Estoy sentado frente a la sección de autores que comienzan con H, así que
los libros que tengo al frente son de Hornby y de Houellebecq. ¿Cómo chucha se
pronuncia Houellebecq? Recuerdo un meme que decía que hay que pronunciarlo
como si cantaras una canción de Ricky Martin: ♪ Houellebecq, que sin ti la vida se
Esa es la cara con la que salgo en la primera foto que me inmortalizará. Cara
de laconchadetutía. Luego me hacen otras tomas mirando al infinito y avistando
pájaros inexistentes.

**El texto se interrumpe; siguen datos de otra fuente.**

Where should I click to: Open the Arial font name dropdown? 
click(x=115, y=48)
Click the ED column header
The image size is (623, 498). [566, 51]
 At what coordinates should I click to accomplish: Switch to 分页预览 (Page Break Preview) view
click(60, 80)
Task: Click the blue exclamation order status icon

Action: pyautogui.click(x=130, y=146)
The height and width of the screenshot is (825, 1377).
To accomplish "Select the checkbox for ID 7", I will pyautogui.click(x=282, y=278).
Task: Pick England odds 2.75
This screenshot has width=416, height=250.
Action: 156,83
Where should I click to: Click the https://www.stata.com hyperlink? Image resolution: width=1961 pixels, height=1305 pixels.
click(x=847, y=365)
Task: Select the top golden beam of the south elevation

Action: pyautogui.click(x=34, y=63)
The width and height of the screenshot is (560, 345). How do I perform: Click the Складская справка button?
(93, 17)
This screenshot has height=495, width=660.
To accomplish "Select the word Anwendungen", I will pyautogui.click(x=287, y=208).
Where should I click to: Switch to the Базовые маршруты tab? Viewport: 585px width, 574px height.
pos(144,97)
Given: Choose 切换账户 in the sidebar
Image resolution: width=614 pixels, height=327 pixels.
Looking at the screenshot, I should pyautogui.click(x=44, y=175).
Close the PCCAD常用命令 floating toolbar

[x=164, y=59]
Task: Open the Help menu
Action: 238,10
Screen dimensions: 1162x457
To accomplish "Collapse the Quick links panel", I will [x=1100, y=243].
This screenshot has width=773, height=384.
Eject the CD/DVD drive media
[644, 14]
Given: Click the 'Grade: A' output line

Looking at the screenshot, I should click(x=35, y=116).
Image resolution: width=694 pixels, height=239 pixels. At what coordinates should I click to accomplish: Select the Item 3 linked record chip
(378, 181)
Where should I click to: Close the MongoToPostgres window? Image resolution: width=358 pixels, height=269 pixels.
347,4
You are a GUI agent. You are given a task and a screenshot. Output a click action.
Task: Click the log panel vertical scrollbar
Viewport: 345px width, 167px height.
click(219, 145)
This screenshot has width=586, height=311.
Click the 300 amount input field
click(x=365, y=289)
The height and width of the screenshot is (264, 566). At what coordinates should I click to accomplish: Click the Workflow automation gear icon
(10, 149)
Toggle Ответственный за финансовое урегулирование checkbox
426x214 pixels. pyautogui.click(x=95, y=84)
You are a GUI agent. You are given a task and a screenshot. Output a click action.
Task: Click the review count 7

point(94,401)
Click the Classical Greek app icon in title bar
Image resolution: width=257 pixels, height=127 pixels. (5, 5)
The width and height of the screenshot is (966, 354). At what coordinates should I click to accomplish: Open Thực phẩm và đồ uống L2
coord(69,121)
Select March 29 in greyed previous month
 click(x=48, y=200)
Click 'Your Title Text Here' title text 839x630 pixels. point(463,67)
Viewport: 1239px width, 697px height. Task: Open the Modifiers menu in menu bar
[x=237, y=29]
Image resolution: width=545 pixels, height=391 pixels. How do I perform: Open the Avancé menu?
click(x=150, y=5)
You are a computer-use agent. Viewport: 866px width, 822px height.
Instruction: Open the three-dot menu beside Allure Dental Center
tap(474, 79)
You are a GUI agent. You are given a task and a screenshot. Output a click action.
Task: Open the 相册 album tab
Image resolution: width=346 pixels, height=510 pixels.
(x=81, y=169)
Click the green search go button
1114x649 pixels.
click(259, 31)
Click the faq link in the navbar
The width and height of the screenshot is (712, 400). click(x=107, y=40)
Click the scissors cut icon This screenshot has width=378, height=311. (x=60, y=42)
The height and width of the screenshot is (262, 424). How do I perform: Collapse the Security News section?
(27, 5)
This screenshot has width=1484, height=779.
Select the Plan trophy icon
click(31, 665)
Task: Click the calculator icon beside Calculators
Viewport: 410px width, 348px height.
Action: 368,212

Otra con cara de que quiero ubicar el nombre de una canción,
pero justo he desinstalado el Shazam. Otra serio, como si acabara de recordar a
todos los amigos que me deben libros. Hasta que Henry sonríe, le pone la tapita al
lente de su cámara y me dice: -Ya estamos, Pierre.
Mientras pedaleo rumbo a casa, me digo: ¿será que una de esas fotos tan
solemnes va a salir en la solapa de mi libro? Estoy seguro de que Henry es un gran
fotógrafo y de que están buenísimas. El problema es que el sujeto retratado no se
va a parecer a mí. Mis amigos van a abrir el libro y van a decir: ¿oe y este concha
desde cuándo se peina? ¿Por qué no sale Boston -borracho y stone-? Así que cuando
un par de minutos después Víctor me llama y me dice ¡Pierre, tenemos que mandar
la portada a imprenta ahoritaaa, pásame la foto! Yo paro la bici en Angamos y le
digo: Puta, Víctor, las de Henry van a demorar así que usa esta que te mando nomás.
—Ah yaaa
Como estoy cerca a Surquillo, decido pasar por una leche de tigre de 5 lucas
en “Al toke pez”. Avanzo entre las combis y recuerdo esas fotos de escritores
hechas por genios del lente como Baldomero Pestana o Daniel Modzinski. Recuerdo
la pintura de Ribeyro hecha por Herman Braun-Vega que aparece en la portada de
Prosas Apátridas. Y pienso en mi foto que dice: Selfi.
Csmre.
Hace unos días leía una entrevista que le hace Fernando Ampuero a Gabriel
García Márquez. Hablan sobre la fama y el Gabo le cuenta que una vez le preguntó
a Fidel qué es lo que más quería en la vida. Y Fidel respondió: "Chico, lo que yo más
quisiera en la vida es poder pararme en una esquina". En ese momento el Gabo se
da cuenta de que es lo mismo que él quiere. Y es lo mismo que yo quiero. Escapar
de la solemnidad.
Ahhh, por supuesto que quiero la fama, pero la quiero para mis cuentos, no
para mi cara o mi nombre. Quiero que mientras mis libros pasan de mano en mano,
yo siga siendo el tipo despeinado que monta bicicleta por Surquillo como Carlos
Vives. Quiero seguir llegando hasta “Al toke pez” donde Toshi, que saltea mariscos
en una gran sartén, me recibe sonriente con un vasito de chicha gratis y a mí -eso-
me parece suficiente recompensa por todas las historias que escribí en la vida.